1. Build frequency map: Create Map<Integer, Integer> to count occurrences
2. Stream and sort: Convert map entries to stream and sort by frequency descending
3. Limit to k: Use limit(k) to take only top k elements
4. Extract keys: Map entries to keys and collect as int array

9.4.6.4 Code - Java

public int[] topKFrequent(int[] nums, int k) {
    // Build frequency map
    Map<Integer, Integer> counts = new HashMap<>();
    for (int num : nums) {
        counts.put(num, counts.getOrDefault(num, 0) + 1);
    }

    // Sort by frequency (descending), limit to k, extract keys
    return counts.entrySet().stream()
        .sorted(Map.Entry.<Integer, Integer>comparingByValue().reversed())
        .limit(k)
        .mapToInt(Map.Entry::getKey)
        .toArray();
}

9.4.7 Solution - QuickSelect (Optimal)

9.4.7.1 Walkthrough

This solution uses QuickSelect to achieve O(n) average time - the optimal solution for this problem. QuickSelect is a partition-based selection algorithm that finds the k-th largest/smallest elements without fully sorting.

Core Strategy:

Instead of sorting all unique elements by frequency, we: 1. Build frequency map: Count occurrences → O(n) 2. Create array of unique elements: Store as [value, frequency] pairs 3. Run QuickSelect: Partition array by frequency until k elements are separated 4. Return first k elements: They’re guaranteed to be the k most frequent

Key Insight: Partitioning by Frequency

QuickSelect partitions around a pivot frequency: - Left side: All elements with frequency \(\ge\) pivot frequency - Right side: All elements with frequency \(<\) pivot frequency - After partitioning at position k-1, the first k elements are the k most frequent

Visual Example for nums = [1,1,1,2,2,3,4,4,4,4], k = 2:

Step 1: Build frequency map
  counts = {1→3, 2→2, 3→1, 4→4}

Step 2: Create array of [value, frequency] pairs
  unique = [[1,3], [2,2], [3,1], [4,4]]

Step 3: QuickSelect to partition by frequency
  Pick pivot (say index 2, freq=1)
  Partition by frequency (descending):
    [[4,4], [1,3], [3,1], [2,2]]
           pivot at index 2

  k=2, pivot=2: Need elements at positions 0 and 1
  Recurse on left: [0...1]

  Pick pivot (index 0, freq=4)
  Already partitioned: [[4,4], [1,3]]

  k=2, pivot=1: Done! First 2 elements are [4,1]
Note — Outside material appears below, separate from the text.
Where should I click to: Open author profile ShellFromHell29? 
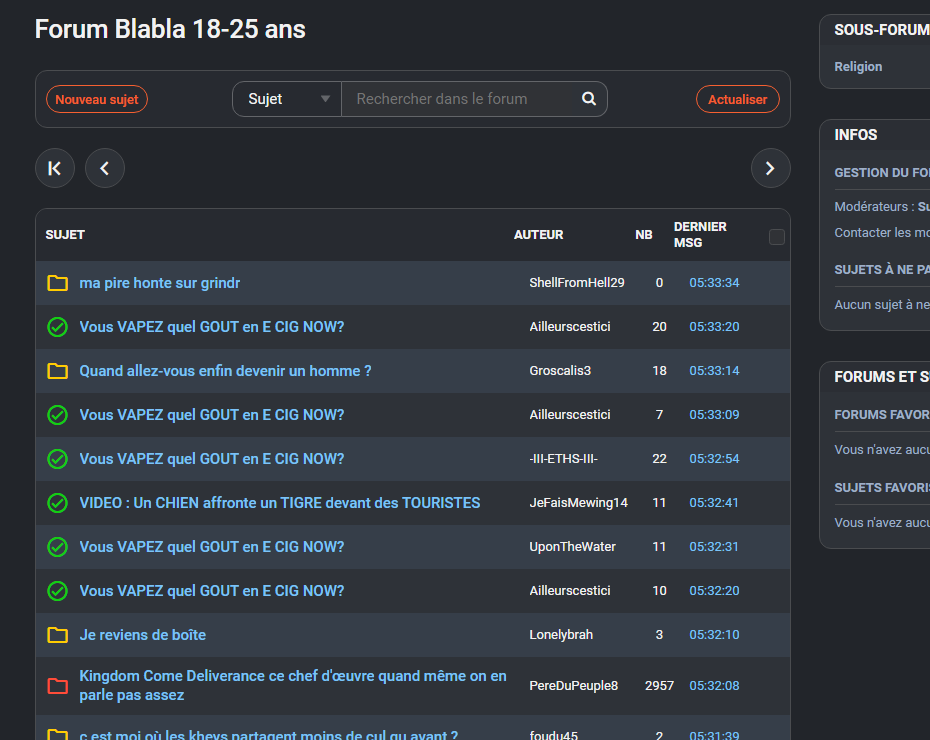[577, 283]
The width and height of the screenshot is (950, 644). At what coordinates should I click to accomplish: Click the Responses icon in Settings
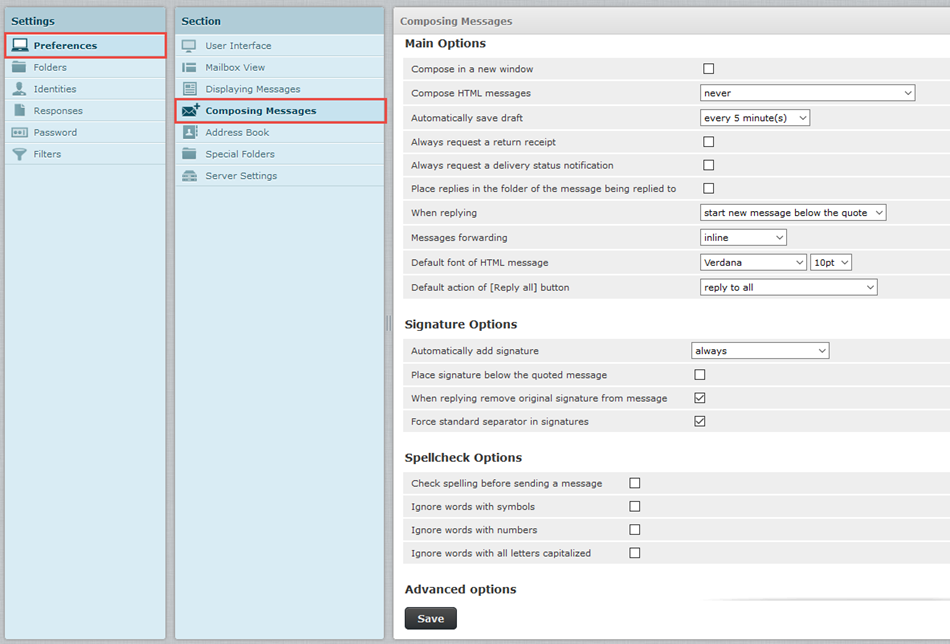19,111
Result: [4, 1] (order doesn't matter per problem constraints)

Why QuickSelect is Optimal:

• No unnecessary sorting: Unlike full sort O(n log n), we only partition until k elements are separated
• Average O(n) time: Each partition reduces problem size by ~half (geometric series: n + n/2 + n/4 + … = 2n)
• In-place: Can modify the array in place (though we create a new array for [value, freq] pairs)

9.4.7.2 Analysis

• Time Complexity:
  • Average case: O(n) - geometric series of partition operations
    • Build frequency map: O(n)
    • Create unique array: O(m) where m = number of unique elements
    • QuickSelect: O(m) average, since we partition m unique elements
    • Total: O(n + m) = O(n) since m \(\le\) n
  • Worst case: O(n + m²) - bad pivot choices (rare with randomization)
  • Best case: O(n) - optimal pivot every time
• Space Complexity: O(n)
  • Frequency map: O(m) where m \(\le\) n
  • Unique elements array: O(m)
  • Result array: O(k)
  • Total: O(n)

Comparison with Other Solutions:

Solution	Time (Avg)	Time (Worst)	Space	Best For
QuickSelect	O(n)	O(n²)	O(n)	Optimal average performance
Min-Heap	O(n log k)	O(n log k)	O(n)	Guaranteed performance, small k
Full Sort	O(n log n)	O(n log n)	O(n)	Code simplicity

When to Use QuickSelect: - Production code where average O(n) performance matters - Technical interviews to demonstrate advanced algorithm knowledge - Large datasets where the difference between O(n) and O(n log k) is significant

9.4.7.3 Implementation Steps

Helper Function: partition(unique, left, right) 1. Choose random pivot index in [left, right] 2. Swap pivot to end position 3. Use two-pointer technique to partition by frequency (descending): - i = write position for elements with frequency \(\ge\) pivot - j = read position scanning all elements 4. For each element from left to right-1: - If frequency \(\ge\) pivot frequency: swap to position i, increment i 5. Swap pivot back to position i (its final position) 6. Return i (pivot’s final index)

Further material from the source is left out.